Some seasons will be harder than others. Be sure to do daily reality checks with God. Elijah felt the hard realities and aloneness of leadership after a particularly challenging time of service. His aloneness turned to desperation, crying to God that he was the “only one left.” God had to remind him that there were still 7000 who had not kneeled to Baal. (I Kings 19) During those hard seasons when the aloneness is most magnified, and the burdens are heaviest, do regular reality checks with God.
Daily build your spiritual foundation to be able to stand alone with no one but God. There are days and times that it will only be you as desperate as you want to find another to do this with. It is on those days the firmness of the foundation upon which you have built your life and ministry will be tested. Make sure you are building as the one who is wise and not the foolish one.
Network when and where you can with others at similar leadership levels. This can be tricky, especially for women serving at higher leadership summits. There may be very few women serving at the same level as you. Be intentional in seeking them out and connecting with them. Attend conferences for the expressed purpose of networking with and connecting with women in ministry serving in similar ministries. This can be difficult, but it can be a lifeline.
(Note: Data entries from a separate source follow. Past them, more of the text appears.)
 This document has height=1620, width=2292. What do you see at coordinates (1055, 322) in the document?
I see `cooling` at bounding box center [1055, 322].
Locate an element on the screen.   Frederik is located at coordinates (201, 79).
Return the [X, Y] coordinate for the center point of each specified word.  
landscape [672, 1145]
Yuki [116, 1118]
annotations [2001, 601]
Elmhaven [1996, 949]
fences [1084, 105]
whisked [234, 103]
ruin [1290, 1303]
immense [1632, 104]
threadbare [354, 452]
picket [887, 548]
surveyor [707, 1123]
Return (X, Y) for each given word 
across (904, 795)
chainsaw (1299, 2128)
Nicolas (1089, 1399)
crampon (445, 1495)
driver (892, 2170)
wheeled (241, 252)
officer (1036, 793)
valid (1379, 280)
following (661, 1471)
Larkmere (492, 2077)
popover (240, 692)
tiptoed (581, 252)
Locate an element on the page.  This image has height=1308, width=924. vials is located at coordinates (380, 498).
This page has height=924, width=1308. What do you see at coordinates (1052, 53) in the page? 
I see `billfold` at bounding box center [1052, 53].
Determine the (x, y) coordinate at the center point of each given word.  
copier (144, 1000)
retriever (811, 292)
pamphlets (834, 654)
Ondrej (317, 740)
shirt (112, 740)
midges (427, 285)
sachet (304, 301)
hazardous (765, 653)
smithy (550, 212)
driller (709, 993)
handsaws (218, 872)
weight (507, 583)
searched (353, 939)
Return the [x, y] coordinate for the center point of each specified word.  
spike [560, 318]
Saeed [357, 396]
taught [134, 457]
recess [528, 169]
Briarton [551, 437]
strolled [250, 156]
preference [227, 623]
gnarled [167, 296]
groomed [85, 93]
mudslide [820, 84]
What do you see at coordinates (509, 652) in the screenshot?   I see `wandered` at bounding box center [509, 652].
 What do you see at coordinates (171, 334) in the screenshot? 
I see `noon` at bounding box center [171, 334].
Being alone at the leadership summit doesn’t mean you lead alone. Yes, there are moments of vision casting, decision-making, and responsibility that rest with you alone. But the execution of ministry and leadership should be done alongside others. Know when to ask for help, when to delegate, and when to pass on to another.
Keep training for the journey. A leader stays ahead of her followers. Keep training, keep learning keep honing those skills so that you can lead with confidence and those whom you are leading can trust where you are taking them.
Don’t quit too soon. Sometimes the aloneness is overwhelming, and the burdens are so heavy the desire to quit can become all too tempting. Don’t quit too soon. You just never know what God is doing in the background or what He is about to do.
There are days when I stand on the leadership summit upon which God has placed me, I look around, and the aloneness is deafening, the burdens are heavy, and my heart quickens. Then I fix my eyes on Jesus, breathe deeply, and take the next step. This is the cost of discipleship, the cost of following Christ, and the cost of being faithful to do what God has called me to do.
My sisters, if you have been following Christ step by step and find yourself on the leadership summit, I know it is a hard place to be. But God has led you there. God has placed you there. Be strong and of good courage; do not be afraid, nor be dismayed, for the Lord your God is with you wherever you go. (Joshua 1:9)
Terri Stovall is the Dean of Women and Professor of Women’s Ministry at Southwestern Baptist Theological Seminary in Fort Worth, TX. Terri also gives oversight to the Southwestern Women’s Center and the Women’s Leadership Institute. Her heart's passion is to equip and enable women to reach women and families for Christ. She and her husband Jay currently live in Arlington, TX, and they enjoy motorcycling as well as traveling the country riding rollercoasters.